OpenVZ project announces an update to official precreated templates.


Changes
=======
* New templates (in beta -- please test):
** Ubuntu 14.10 x86 and x86_64
** Fedora 21 x86_64 only
** openSUSE 13.2 x86_64 only
*** NOTE new templates require kernel >= 042stab102.9*
* Added bsdutils to Debian 7 minimal (#3135)
* All existing templates are updated


Download
========
http://openvz.org/Download/template/precreated

Please use vztmpl-dl --update-all to update your local templates.
See man vztmpl-dl for more details.


----------



## Jasson.Pass (Jan 9, 2015)

I generally just do yum update and win


----------



## serverian (Jan 9, 2015)

This kernel can't boot from LV. Don't reboot and d'oh.


----------



## KuJoe (Jan 9, 2015)

Jasson.Pass said:


> I generally just do yum update and win


You're doing yum update for OpenVZ template updates? Care you share how you're doing this? I'm interested in how that works.


----------



## devonblzx (Jan 9, 2015)

KuJoe said:


> You're doing yum update for OpenVZ template updates? Care you share how you're doing this? I'm interested in how that works.


From the looks of it, he's a VPS user, not a host.   There is no way to do a yum update on templates (beyond entering a VPS, running a yum update, and repackaging it). 

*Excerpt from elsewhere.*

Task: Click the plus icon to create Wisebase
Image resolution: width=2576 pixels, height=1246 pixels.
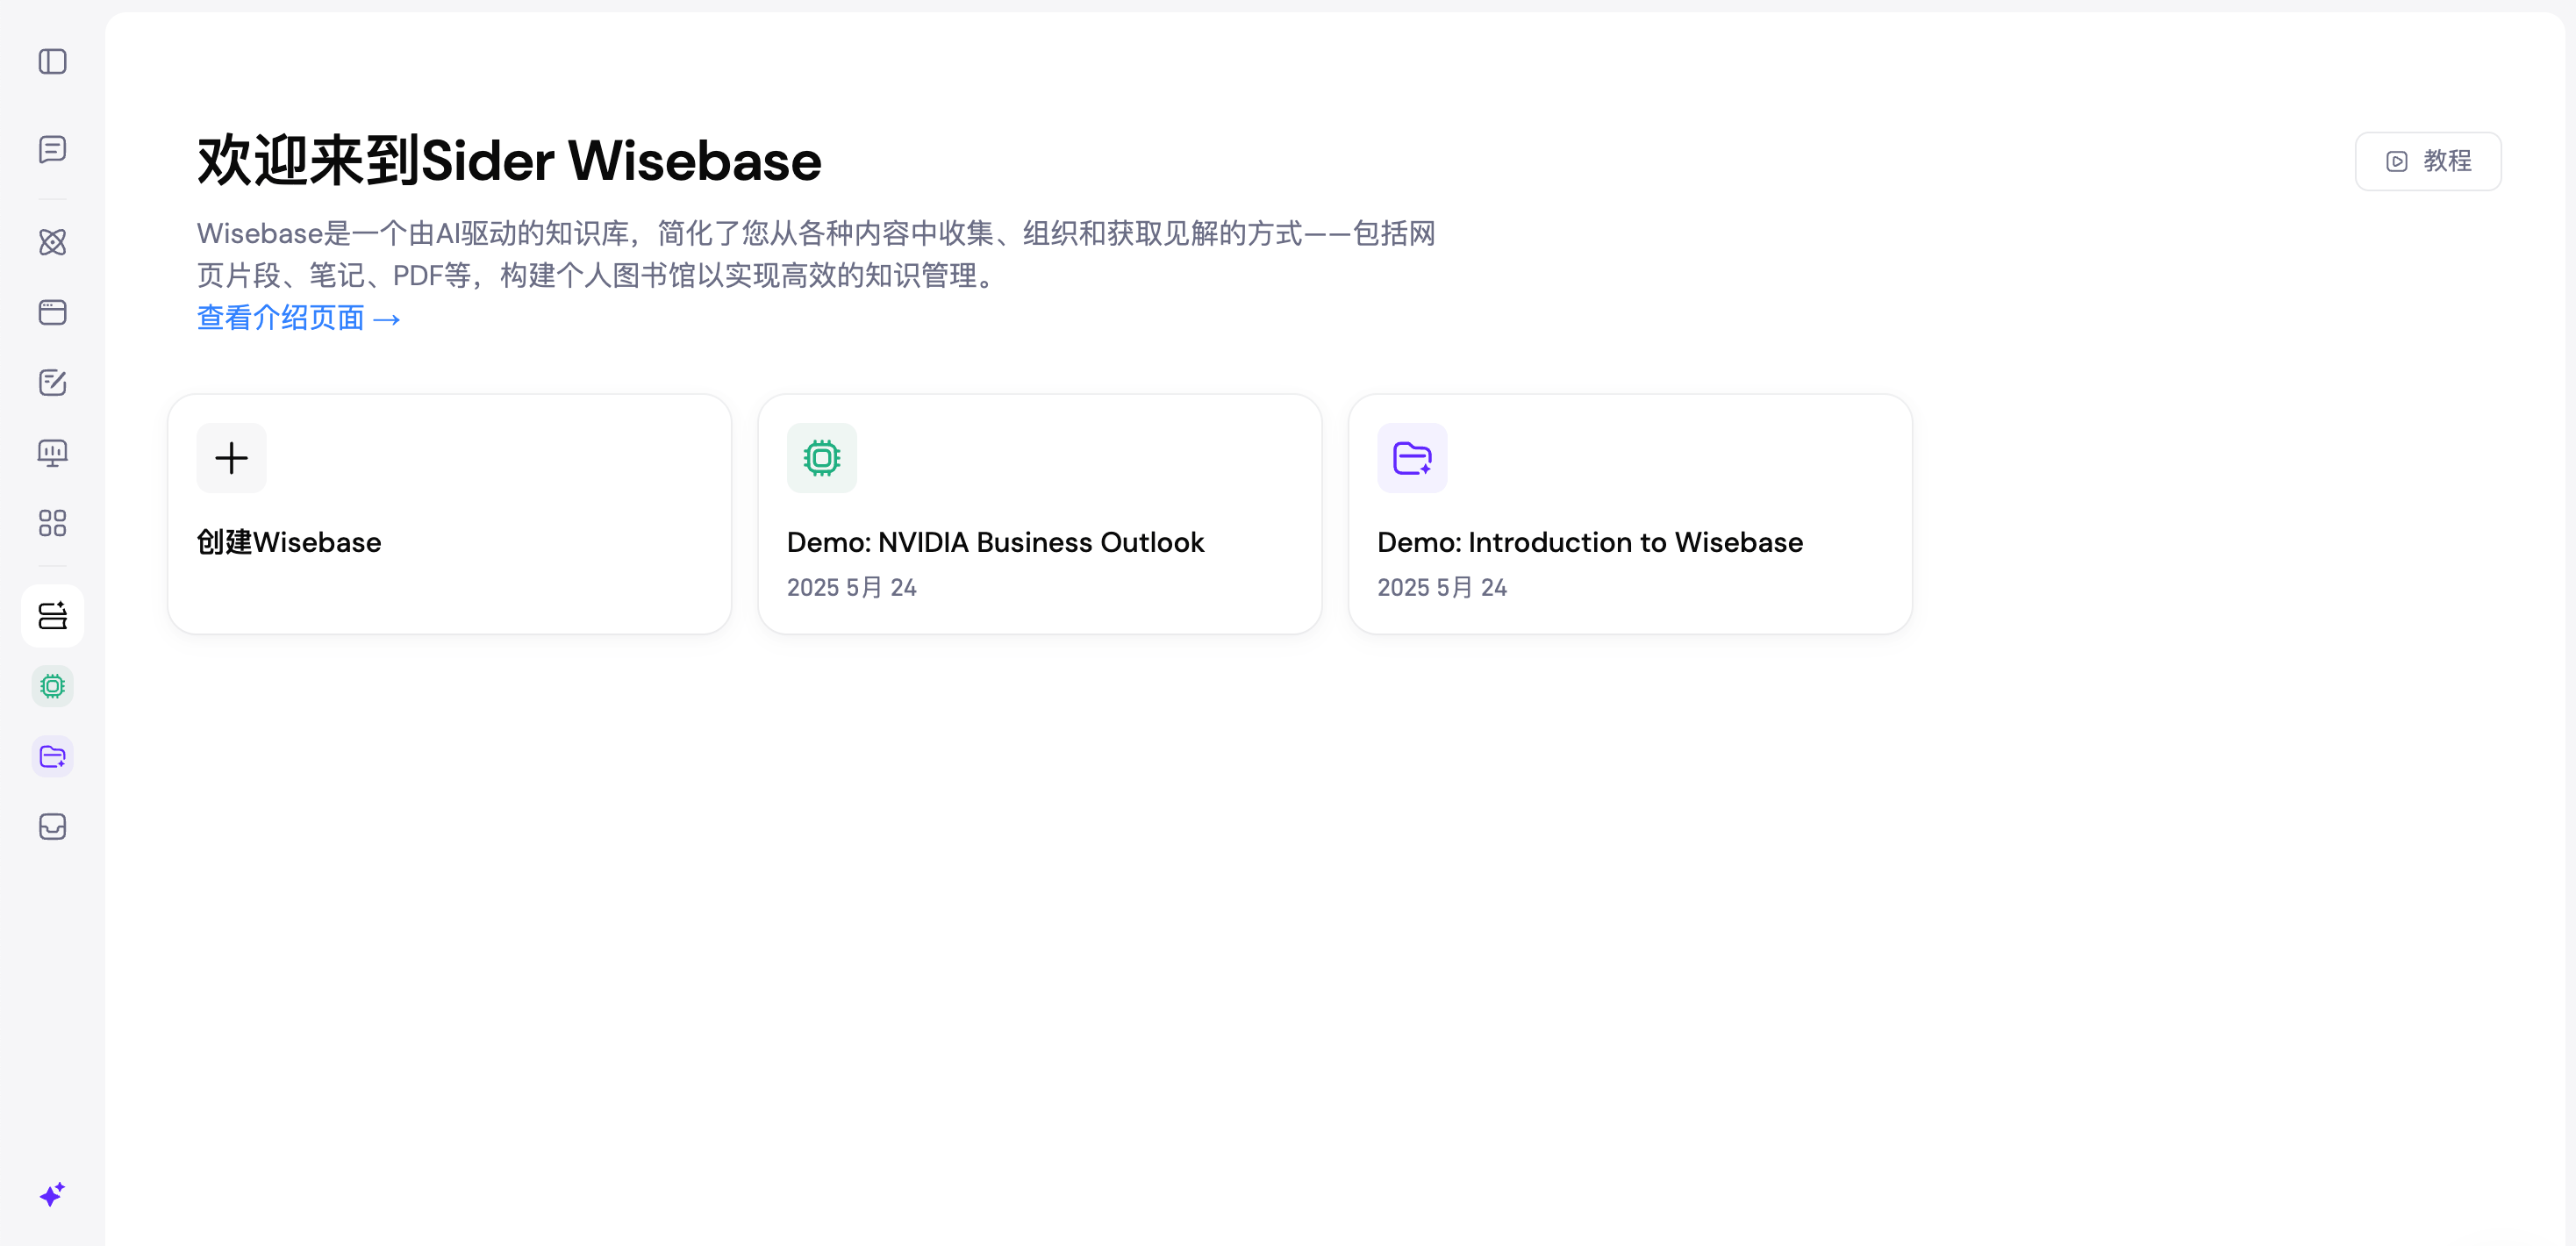Action: click(231, 458)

John posted it above, the way to update templates is:

vztmpl-dl --update-all


----------



## KuJoe (Jan 9, 2015)

devonblzx said:


> From the looks of it, he's a VPS user, not a host.   There is no way to do a yum update on templates (beyond entering a VPS, running a yum update, and repackaging it).
> 
> John posted it above, the way to update templates is:
> 
> vztmpl-dl --update-all


I know the vztmpl-dl method. I thought @Jasson.Pass knew some magic that the rest of us didn't. I guess he didn't read the thread before replying.


----------